AstraZeneca Falls on Drug Delay
Updated from 10:28 a.m. EDT
Shares of AstraZeneca (AZN) skidded Wednesday after the company pushed back its schedule for seeking regulatory approval for an experimental diabetes drug.
At the same time, the company said it was on track to achieve the midpoint of its previous earnings guidance, which had been in the range of $2 to $2.15. The consensus among analysts polled by Thomson First Call was an EPS of $2.08. Analysts had predicted an EPS as high as $2.15 and as low as $1.98
The company's stock dropped $1.14 or 2.8%, to $39.44 on Wednesday.AstraZeneca said it had not discovered any problems with the drug in question, Galida, which has progressed from phase II clinical studies to phase III testing -- the last step before a drug is submitted to health care regulators.
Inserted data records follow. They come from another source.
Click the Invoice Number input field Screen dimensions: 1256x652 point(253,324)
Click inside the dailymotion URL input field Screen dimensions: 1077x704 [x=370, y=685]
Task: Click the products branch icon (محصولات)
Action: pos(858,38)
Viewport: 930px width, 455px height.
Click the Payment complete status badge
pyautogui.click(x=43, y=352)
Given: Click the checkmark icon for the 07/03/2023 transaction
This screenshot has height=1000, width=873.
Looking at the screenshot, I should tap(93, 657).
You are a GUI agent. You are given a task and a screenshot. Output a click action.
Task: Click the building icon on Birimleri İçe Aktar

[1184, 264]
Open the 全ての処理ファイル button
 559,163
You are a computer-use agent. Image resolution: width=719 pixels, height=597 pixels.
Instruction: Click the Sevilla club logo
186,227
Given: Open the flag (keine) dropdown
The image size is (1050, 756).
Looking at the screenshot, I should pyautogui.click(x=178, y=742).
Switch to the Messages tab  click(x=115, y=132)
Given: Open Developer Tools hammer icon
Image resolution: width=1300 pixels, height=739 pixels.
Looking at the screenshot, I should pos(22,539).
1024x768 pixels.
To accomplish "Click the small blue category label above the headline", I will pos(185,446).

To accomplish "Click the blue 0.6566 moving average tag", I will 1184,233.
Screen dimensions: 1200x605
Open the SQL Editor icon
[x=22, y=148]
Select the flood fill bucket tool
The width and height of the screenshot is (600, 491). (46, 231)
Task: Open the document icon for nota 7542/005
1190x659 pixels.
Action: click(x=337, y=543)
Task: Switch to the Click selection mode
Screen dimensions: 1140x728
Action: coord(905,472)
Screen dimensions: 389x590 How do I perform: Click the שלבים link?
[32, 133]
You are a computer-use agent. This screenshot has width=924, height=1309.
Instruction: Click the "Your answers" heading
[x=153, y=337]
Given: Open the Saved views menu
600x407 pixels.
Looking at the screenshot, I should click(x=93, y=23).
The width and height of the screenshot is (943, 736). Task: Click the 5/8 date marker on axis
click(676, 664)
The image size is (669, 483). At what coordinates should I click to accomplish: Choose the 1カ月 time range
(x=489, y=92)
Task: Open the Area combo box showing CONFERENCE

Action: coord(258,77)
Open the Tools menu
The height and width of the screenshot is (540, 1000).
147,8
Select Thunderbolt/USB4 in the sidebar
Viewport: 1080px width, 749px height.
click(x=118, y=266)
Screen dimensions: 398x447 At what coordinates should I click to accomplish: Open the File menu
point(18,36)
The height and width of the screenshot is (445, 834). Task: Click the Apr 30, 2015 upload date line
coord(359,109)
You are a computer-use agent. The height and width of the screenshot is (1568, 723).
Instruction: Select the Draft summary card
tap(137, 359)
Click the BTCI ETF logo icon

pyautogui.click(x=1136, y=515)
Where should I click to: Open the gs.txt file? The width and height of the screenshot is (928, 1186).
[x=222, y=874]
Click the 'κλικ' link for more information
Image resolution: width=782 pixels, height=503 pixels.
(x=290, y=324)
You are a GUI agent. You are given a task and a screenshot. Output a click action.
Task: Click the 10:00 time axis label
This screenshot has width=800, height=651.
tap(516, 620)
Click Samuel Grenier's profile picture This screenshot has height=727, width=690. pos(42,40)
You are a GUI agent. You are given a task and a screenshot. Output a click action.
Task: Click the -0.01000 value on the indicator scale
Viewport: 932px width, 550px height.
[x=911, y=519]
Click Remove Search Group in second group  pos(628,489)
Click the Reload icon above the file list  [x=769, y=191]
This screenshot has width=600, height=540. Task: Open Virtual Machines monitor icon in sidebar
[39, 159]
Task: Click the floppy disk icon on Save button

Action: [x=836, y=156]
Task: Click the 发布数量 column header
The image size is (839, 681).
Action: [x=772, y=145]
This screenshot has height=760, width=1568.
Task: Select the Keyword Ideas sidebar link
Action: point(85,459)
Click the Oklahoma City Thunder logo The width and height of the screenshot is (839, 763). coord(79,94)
However, the company is extending long-term follow-up clinical studies, citing "worldwide regulatory authority review of the safety and toxicology" of the drug group to which Galida belongs. Follow-up testing will take two years instead of one year, pushing the regulatory application back to 2007. Galida is part of a class of drugs called PPAR, which analysts have said can be troublesome. For example, Merck (MRK) was working on a PPAR with Japan's Kyorin Pharmaceutical; but Merck halted phase III testing 11 months ago when a safety review program detected rare malignant tumors in mice. "The clinical relevance of these findings in humans is unknown," Merck acknowledged. Sir Tom McKillop, AstraZeneca's CEO, said Tuesday he had high hopes for Galida and for Cerovive, a stroke treatment. "With Galida, we had over 1,000 patients in our phase II studies, so we've got a lot of experience already," he said in remarks released during an annual meeting with analysts. "Cerovive is already into two big phase III studies. There is a safety monitoring committee ... and they have given no indication of any reason to stop to date."